12/22/2007

Europe's east-west border is at last wide open

In a ceremony marking the final chapter in the unification of Eastern and Western Europe that began more than 18 years ago, Chancellor Angela Merkel of Germany and the leaders of Poland, the Czech Republic and Portugal dismantled border-crossing points on a frontier that had symbolized the Cold War divide.

Merkel, a child of that division, stood in freezing temperatures with Prime Minister Donald Tusk of Poland, Prime Minister Mirek Topolanek of the Czech Republic and Prime Minister José Sócrates of Portugal, which holds the rotating European Union presidency.

Merkel's parents decided to leave West Germany for East Germany after World War II, and she had no opportunity to travel to the West until the collapse of the Berlin Wall in November 1989. She called the dismantling of the border crossing a "truly historical moment."

"We have one Europe, where passport controls from Sweden to Italy, from Portugal to the Baltic states no longer exist," she said. "That is a freedom, a freedom to travel. The schoolchildren of today can experience a normal Europe, something of which our parents and grandparents could only dream."

In a televised ceremony in Zittau, in Eastern Germany on a frontier that forks into Poland and the Czech Republic, Merkel was joined by Tusk, Poland's newly elected prime minister, who said it was "unbelievable, a dream come true" that border controls were being dismantled. Topolanek said, "The path toward freedom has ended."

The weather and the low-key setting were in sharp contrast to those extraordinary, emotional and often dangerous days leading up to the fall of the Berlin Wall. Tens of thousands of East Germans had traveled to Czechoslovakia, where they converged on the West German Embassy in Prague. There, they scaled the elegant iron gates of the residence, seeking refuge until they were given permission by the East German and Czechoslovak authorities to leave for the West.

East Germans had already moved droves to Hungary, where tens of thousands were camping out under warm skies in Budapest, refusing to leave and return to East Germany, despite demands by East Berlin that Hungary send them back. After negotiations between Budapest and Chancellor Helmut Kohl's conservative government in Bonn, West Germany, it was agreed that Hungary would not give in to East Berlin's demands.

Then, on June 27, 1989, the foreign ministers of Austria and Hungary, Alois Mock and Gyula Horn, went to the border that divided their countries. There, together, with a pair of heavy iron pliers they began to cut through the thick barbed-wire fence that for decades had divided East from West. East Germans rushed through the breach and eventually made their way to West Germany.

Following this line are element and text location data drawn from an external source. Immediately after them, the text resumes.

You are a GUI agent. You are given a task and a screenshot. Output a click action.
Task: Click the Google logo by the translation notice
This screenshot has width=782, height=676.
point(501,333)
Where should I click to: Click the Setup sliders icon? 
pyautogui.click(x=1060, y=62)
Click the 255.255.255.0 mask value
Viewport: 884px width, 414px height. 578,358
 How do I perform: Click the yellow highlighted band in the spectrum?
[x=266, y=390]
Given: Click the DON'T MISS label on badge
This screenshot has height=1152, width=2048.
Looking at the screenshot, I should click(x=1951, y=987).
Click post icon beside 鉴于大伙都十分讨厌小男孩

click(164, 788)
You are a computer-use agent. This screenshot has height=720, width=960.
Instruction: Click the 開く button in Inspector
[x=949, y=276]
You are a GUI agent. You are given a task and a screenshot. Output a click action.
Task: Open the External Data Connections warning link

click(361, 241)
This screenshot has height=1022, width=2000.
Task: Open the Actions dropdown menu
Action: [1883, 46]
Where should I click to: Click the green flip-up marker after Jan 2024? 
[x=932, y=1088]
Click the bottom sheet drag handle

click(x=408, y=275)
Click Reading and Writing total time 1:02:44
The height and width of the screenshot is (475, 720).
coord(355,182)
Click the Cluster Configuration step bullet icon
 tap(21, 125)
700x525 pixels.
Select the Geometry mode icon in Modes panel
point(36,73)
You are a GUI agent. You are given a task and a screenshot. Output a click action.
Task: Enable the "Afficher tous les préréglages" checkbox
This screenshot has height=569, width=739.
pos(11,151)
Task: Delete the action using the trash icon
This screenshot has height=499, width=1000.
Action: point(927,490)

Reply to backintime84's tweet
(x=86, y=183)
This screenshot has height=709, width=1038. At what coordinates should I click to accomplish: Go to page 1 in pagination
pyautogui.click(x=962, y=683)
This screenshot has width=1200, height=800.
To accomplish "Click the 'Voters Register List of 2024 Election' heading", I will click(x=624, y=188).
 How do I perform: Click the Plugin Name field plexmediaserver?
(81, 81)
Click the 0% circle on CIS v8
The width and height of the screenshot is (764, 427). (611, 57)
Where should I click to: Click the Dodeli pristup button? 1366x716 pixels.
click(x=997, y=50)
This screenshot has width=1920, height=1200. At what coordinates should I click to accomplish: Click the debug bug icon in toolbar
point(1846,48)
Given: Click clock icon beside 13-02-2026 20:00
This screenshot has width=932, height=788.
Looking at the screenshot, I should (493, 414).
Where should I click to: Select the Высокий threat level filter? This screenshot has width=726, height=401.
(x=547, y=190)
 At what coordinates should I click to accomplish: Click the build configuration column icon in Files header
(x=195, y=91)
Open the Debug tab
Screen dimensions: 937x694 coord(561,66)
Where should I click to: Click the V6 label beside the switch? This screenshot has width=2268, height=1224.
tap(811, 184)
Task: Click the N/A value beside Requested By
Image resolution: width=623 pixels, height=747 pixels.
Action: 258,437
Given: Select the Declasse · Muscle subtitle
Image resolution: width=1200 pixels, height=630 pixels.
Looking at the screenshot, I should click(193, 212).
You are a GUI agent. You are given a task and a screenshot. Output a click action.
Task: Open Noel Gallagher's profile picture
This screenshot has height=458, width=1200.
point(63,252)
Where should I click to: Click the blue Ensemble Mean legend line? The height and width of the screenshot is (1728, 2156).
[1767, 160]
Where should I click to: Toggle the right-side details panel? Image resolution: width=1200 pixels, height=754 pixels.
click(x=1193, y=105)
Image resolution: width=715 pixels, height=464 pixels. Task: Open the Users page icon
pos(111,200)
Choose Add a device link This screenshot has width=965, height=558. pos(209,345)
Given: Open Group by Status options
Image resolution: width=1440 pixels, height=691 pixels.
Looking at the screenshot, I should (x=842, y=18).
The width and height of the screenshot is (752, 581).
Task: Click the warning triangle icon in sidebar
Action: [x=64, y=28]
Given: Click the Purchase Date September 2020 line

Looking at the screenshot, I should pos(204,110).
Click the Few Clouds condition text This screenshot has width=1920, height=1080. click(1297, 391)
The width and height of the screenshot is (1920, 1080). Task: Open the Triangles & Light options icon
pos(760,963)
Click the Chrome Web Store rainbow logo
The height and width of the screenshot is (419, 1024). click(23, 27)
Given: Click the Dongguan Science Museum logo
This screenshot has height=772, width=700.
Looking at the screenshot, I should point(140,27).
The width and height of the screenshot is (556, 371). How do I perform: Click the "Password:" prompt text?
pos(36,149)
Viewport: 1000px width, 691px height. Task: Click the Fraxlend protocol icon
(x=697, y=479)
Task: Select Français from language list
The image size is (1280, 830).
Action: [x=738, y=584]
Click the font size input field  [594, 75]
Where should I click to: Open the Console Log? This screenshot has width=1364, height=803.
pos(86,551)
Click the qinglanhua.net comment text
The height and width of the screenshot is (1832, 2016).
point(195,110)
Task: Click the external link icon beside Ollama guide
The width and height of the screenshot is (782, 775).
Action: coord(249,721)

On Friday, Mock and Horn were thanked by Austrian and Hungarian leaders at a border-crossing ceremony as Hungary joined the Schengen zone, as the free-travel area is known, ending the need for passport controls on the Austrian border. Other new Schengen members are Estonia, Latvia, Lithuania, Slovakia, Slovenia and Malta.

Two EU members, Ireland and Britain, have not joined the Schengen zone, and two non-EU members, Norway and Iceland, are part of it.

Bulgaria and Romania will have to wait a few more years to make their borders with Turkey, Moldova and other countries secure before they can join.